I'm trying to understand this point, though it seems rather basic. My understanding is that for a von Neumann algebra $M$ on a Hilbert space $\mathscr{H}$, the projections satisfy the property that if $\{p_i\}_{i \in I}$ is a family of projections in $M$, then we can take and infimum and a supremum by
\begin{align*}
\land_i p_i & = \left[ \bigcap_i p_i \mathscr{H} \right] , \\
\lor_i p_i & = \left[ \bigcup_i p_i \mathscr{H} \right] ,
\end{align*}
where $[K]$ denotes the orthogonal projection onto the closed span of $K \subseteq \mathscr{H}$. The infimum and supremum are both contained in $M'' = M$, and satisfy the identities $\land_i p_i = 1 – \lor_i (1 – p_i) , \lor_i p_i = 1 – \land_i (1 – p_i)$. We also have minimal element $0 \in M$ and maximal element $1 \in M$.

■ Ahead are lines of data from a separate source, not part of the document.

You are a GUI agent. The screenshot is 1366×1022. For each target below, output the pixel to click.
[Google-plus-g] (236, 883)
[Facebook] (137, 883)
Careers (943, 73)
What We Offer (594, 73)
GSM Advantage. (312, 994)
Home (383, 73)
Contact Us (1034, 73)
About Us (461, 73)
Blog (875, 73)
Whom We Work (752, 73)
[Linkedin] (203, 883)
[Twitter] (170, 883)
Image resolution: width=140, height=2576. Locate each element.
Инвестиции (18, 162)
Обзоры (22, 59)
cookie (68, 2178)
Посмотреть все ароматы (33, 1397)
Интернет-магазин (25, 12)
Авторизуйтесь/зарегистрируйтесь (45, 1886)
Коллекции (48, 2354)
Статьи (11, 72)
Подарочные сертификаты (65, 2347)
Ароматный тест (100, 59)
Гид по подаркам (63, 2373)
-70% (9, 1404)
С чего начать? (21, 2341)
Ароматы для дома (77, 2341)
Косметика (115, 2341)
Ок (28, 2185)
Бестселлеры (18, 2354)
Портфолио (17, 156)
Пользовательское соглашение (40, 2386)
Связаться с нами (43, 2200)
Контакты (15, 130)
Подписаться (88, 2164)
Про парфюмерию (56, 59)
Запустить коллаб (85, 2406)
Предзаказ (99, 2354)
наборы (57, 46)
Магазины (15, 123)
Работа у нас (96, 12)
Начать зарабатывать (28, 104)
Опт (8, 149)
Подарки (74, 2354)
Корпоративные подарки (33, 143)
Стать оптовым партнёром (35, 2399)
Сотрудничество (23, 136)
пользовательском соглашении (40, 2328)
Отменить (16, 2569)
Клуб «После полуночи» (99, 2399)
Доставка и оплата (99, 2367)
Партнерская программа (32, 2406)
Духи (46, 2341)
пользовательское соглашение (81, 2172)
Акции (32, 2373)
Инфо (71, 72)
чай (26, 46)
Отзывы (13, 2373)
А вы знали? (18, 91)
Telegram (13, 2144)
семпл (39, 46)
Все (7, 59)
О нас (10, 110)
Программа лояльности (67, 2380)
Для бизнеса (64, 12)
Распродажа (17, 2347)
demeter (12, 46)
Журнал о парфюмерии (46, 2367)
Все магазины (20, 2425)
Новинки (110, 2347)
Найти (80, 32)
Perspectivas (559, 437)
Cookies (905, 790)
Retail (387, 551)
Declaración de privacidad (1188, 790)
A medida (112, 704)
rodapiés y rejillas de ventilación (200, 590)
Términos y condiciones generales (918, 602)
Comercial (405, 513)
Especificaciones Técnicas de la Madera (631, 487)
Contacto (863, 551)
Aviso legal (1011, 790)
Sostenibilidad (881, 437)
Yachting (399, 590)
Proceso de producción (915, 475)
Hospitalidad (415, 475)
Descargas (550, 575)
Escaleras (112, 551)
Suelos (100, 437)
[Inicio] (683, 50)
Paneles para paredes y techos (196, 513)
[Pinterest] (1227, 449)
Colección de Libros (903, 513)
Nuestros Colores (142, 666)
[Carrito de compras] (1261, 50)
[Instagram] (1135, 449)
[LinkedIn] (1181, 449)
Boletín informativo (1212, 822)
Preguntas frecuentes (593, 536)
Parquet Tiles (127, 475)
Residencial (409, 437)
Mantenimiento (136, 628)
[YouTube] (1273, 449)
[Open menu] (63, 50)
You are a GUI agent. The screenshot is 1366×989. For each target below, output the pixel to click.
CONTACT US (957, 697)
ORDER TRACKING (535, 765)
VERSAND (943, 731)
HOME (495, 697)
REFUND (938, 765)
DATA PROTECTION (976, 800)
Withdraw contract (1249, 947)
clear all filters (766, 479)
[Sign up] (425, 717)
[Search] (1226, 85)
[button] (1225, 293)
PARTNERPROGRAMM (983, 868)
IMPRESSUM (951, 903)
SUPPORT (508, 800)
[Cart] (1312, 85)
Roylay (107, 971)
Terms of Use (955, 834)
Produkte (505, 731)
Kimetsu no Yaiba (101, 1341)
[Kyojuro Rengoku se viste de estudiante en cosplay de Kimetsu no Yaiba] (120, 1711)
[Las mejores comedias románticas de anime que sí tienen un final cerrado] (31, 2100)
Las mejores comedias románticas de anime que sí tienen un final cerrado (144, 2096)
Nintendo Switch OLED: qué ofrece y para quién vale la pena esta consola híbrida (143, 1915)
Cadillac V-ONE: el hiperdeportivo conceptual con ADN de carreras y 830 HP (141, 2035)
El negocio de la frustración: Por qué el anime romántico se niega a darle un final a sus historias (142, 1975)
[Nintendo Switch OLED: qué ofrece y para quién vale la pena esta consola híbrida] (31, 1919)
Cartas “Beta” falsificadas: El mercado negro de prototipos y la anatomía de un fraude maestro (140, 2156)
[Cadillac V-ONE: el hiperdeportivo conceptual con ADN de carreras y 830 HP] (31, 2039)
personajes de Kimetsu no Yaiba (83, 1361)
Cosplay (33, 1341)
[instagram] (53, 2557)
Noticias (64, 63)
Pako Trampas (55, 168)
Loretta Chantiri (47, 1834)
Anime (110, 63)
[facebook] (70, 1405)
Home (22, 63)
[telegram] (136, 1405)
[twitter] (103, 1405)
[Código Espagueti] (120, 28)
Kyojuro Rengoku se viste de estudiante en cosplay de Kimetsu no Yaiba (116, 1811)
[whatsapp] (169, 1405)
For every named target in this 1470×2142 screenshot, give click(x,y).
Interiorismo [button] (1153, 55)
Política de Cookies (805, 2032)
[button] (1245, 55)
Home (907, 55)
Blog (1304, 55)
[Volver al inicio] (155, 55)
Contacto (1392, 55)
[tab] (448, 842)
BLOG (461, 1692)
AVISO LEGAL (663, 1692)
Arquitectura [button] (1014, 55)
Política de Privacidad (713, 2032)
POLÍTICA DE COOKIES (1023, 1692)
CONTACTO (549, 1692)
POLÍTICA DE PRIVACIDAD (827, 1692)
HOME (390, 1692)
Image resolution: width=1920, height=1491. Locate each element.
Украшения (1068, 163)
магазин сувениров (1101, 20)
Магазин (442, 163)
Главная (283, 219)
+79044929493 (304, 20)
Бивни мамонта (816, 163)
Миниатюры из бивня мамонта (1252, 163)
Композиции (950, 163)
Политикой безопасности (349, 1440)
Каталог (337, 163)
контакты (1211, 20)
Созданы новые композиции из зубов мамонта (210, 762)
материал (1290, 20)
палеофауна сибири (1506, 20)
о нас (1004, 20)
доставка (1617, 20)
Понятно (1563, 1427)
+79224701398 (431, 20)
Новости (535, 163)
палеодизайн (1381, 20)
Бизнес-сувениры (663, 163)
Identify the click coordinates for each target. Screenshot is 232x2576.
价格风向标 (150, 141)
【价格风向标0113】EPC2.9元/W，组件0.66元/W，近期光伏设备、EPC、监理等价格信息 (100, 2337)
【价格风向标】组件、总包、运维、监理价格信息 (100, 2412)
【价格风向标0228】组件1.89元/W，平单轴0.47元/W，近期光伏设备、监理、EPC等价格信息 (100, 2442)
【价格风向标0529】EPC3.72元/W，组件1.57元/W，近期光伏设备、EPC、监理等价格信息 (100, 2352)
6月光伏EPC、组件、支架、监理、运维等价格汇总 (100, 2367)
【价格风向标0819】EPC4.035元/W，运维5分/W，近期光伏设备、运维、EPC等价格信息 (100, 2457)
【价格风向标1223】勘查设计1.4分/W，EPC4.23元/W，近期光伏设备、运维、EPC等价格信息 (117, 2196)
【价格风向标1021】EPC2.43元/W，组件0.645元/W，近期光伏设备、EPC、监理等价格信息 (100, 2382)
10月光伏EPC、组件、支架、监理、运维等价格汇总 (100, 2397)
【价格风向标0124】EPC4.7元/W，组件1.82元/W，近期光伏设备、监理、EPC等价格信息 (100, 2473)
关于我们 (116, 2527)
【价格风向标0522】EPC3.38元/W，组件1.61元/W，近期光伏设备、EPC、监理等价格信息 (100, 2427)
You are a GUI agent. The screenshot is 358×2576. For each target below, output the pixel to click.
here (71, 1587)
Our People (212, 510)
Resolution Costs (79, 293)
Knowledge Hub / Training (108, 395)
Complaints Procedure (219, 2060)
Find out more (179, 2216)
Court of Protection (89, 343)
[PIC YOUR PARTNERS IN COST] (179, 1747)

I'm confused as to how this doesn't say that the space of projections in $M$ is a Boolean algebra. I'm confident that I'm just missing something simple, but I am missing it all the same.
Best Answer
A Boolean algebra must also satisfy the distributive law $p\vee(q\wedge r)=(p\vee q)\wedge (p\vee r)$. This is not true for projections on a Hilbert space in general. For instance, imagine that $\mathscr{H}$ is $2$-dimensional and $p,q,$ and $r$ are three different rank $1$ projections. Then $p\vee q=p\vee r=1$ but $q\wedge r=0$ so $p\vee(q\wedge r)=p\neq 1=(p\vee q)\wedge(p\vee r)$.
(It is true for commuting projections, since if $p$ and $q$ commute then $p\wedge q=pq$ and $p\vee q=p+q-pq$, and then the distributive law above can be verified by a simple computation. As a result, the projections in a commutative von Neumann algebra form a complete Boolean algebra.)